• **Work to be completed**: In this exercise, the data must be written out exactly.

• **Data supplied**:
[Start of Attachment]
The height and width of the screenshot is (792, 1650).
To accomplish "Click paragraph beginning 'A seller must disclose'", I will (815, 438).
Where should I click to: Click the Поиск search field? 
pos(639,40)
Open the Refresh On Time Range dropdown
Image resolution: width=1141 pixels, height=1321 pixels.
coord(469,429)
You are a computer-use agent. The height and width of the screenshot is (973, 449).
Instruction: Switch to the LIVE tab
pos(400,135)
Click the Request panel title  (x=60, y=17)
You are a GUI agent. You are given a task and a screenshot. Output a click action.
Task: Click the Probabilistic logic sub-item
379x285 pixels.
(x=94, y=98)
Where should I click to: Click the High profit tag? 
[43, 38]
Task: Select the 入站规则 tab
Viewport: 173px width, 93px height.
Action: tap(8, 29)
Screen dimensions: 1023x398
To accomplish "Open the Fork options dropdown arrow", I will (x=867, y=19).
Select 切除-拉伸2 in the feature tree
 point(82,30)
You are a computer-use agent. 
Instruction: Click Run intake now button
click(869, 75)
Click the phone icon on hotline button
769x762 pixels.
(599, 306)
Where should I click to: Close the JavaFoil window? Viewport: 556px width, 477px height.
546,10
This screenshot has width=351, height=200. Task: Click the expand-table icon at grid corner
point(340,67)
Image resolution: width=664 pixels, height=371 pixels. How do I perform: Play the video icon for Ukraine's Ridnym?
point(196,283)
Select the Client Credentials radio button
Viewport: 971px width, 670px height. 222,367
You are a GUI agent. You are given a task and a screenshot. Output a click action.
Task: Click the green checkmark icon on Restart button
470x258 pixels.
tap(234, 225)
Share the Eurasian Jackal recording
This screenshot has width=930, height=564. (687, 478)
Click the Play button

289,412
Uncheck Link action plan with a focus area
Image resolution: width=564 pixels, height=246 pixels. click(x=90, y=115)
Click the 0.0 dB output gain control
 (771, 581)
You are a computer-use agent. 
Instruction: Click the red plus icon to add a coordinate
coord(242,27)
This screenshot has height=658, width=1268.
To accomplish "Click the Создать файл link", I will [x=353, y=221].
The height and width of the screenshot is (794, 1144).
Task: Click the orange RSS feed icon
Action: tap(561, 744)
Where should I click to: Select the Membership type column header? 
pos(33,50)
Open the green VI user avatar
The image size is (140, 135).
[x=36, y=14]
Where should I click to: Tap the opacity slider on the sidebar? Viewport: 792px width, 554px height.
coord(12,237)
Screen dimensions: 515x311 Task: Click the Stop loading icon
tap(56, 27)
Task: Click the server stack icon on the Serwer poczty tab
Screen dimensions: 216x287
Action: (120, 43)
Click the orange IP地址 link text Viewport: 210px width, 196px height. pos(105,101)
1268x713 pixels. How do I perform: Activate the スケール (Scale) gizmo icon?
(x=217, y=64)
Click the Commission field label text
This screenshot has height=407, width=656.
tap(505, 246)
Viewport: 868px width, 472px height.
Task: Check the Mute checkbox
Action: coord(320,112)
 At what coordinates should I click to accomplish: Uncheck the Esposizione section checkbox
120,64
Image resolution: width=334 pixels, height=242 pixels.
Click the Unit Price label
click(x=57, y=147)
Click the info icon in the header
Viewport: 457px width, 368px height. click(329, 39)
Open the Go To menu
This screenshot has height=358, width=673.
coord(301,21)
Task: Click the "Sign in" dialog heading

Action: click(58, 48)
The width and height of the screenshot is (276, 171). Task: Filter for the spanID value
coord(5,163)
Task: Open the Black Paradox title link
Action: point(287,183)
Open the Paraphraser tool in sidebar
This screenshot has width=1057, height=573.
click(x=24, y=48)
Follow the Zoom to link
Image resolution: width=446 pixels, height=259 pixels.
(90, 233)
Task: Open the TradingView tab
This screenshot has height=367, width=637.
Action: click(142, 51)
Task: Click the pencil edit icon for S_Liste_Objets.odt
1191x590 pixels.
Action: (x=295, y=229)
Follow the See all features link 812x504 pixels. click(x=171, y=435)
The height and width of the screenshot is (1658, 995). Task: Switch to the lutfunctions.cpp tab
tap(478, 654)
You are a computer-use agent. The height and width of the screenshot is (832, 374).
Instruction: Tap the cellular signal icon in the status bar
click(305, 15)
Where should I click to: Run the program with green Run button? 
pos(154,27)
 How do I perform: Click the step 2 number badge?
[End of Attachment]
• **Problem solution**:
The height and width of the screenshot is (792, 1650).
To accomplish "Click paragraph beginning 'A seller must disclose'", I will (815, 438).
Where should I click to: Click the Поиск search field? 
pos(639,40)
Open the Refresh On Time Range dropdown
Image resolution: width=1141 pixels, height=1321 pixels.
coord(469,429)
You are a computer-use agent. The height and width of the screenshot is (973, 449).
Instruction: Switch to the LIVE tab
pos(400,135)
Click the Request panel title  (x=60, y=17)
You are a GUI agent. You are given a task and a screenshot. Output a click action.
Task: Click the Probabilistic logic sub-item
379x285 pixels.
(x=94, y=98)
Where should I click to: Click the High profit tag? 
[43, 38]
Task: Select the 入站规则 tab
Viewport: 173px width, 93px height.
Action: tap(8, 29)
Screen dimensions: 1023x398
To accomplish "Open the Fork options dropdown arrow", I will (x=867, y=19).
Select 切除-拉伸2 in the feature tree
 point(82,30)
You are a computer-use agent. 
Instruction: Click Run intake now button
click(869, 75)
Click the phone icon on hotline button
769x762 pixels.
(599, 306)
Where should I click to: Close the JavaFoil window? Viewport: 556px width, 477px height.
546,10
This screenshot has width=351, height=200. Task: Click the expand-table icon at grid corner
point(340,67)
Image resolution: width=664 pixels, height=371 pixels. How do I perform: Play the video icon for Ukraine's Ridnym?
point(196,283)
Select the Client Credentials radio button
Viewport: 971px width, 670px height. 222,367
You are a GUI agent. You are given a task and a screenshot. Output a click action.
Task: Click the green checkmark icon on Restart button
470x258 pixels.
tap(234, 225)
Share the Eurasian Jackal recording
This screenshot has width=930, height=564. (687, 478)
Click the Play button

289,412
Uncheck Link action plan with a focus area
Image resolution: width=564 pixels, height=246 pixels. click(x=90, y=115)
Click the 0.0 dB output gain control
 (771, 581)
You are a computer-use agent. 
Instruction: Click the red plus icon to add a coordinate
coord(242,27)
This screenshot has height=658, width=1268.
To accomplish "Click the Создать файл link", I will [x=353, y=221].
The height and width of the screenshot is (794, 1144).
Task: Click the orange RSS feed icon
Action: tap(561, 744)
Where should I click to: Select the Membership type column header? 
pos(33,50)
Open the green VI user avatar
The image size is (140, 135).
[x=36, y=14]
Where should I click to: Tap the opacity slider on the sidebar? Viewport: 792px width, 554px height.
coord(12,237)
Screen dimensions: 515x311 Task: Click the Stop loading icon
tap(56, 27)
Task: Click the server stack icon on the Serwer poczty tab
Screen dimensions: 216x287
Action: (120, 43)
Click the orange IP地址 link text Viewport: 210px width, 196px height. pos(105,101)
1268x713 pixels. How do I perform: Activate the スケール (Scale) gizmo icon?
(x=217, y=64)
Click the Commission field label text
This screenshot has height=407, width=656.
tap(505, 246)
Viewport: 868px width, 472px height.
Task: Check the Mute checkbox
Action: coord(320,112)
 At what coordinates should I click to accomplish: Uncheck the Esposizione section checkbox
120,64
Image resolution: width=334 pixels, height=242 pixels.
Click the Unit Price label
click(x=57, y=147)
Click the info icon in the header
Viewport: 457px width, 368px height. click(329, 39)
Open the Go To menu
This screenshot has height=358, width=673.
coord(301,21)
Task: Click the "Sign in" dialog heading

Action: click(58, 48)
The width and height of the screenshot is (276, 171). Task: Filter for the spanID value
coord(5,163)
Task: Open the Black Paradox title link
Action: point(287,183)
Open the Paraphraser tool in sidebar
This screenshot has width=1057, height=573.
click(x=24, y=48)
Follow the Zoom to link
Image resolution: width=446 pixels, height=259 pixels.
(90, 233)
Task: Open the TradingView tab
This screenshot has height=367, width=637.
Action: click(142, 51)
Task: Click the pencil edit icon for S_Liste_Objets.odt
1191x590 pixels.
Action: (x=295, y=229)
Follow the See all features link 812x504 pixels. click(x=171, y=435)
The height and width of the screenshot is (1658, 995). Task: Switch to the lutfunctions.cpp tab
tap(478, 654)
You are a computer-use agent. The height and width of the screenshot is (832, 374).
Instruction: Tap the cellular signal icon in the status bar
click(305, 15)
Where should I click to: Run the program with green Run button? 
pos(154,27)
 How do I perform: Click the step 2 number badge?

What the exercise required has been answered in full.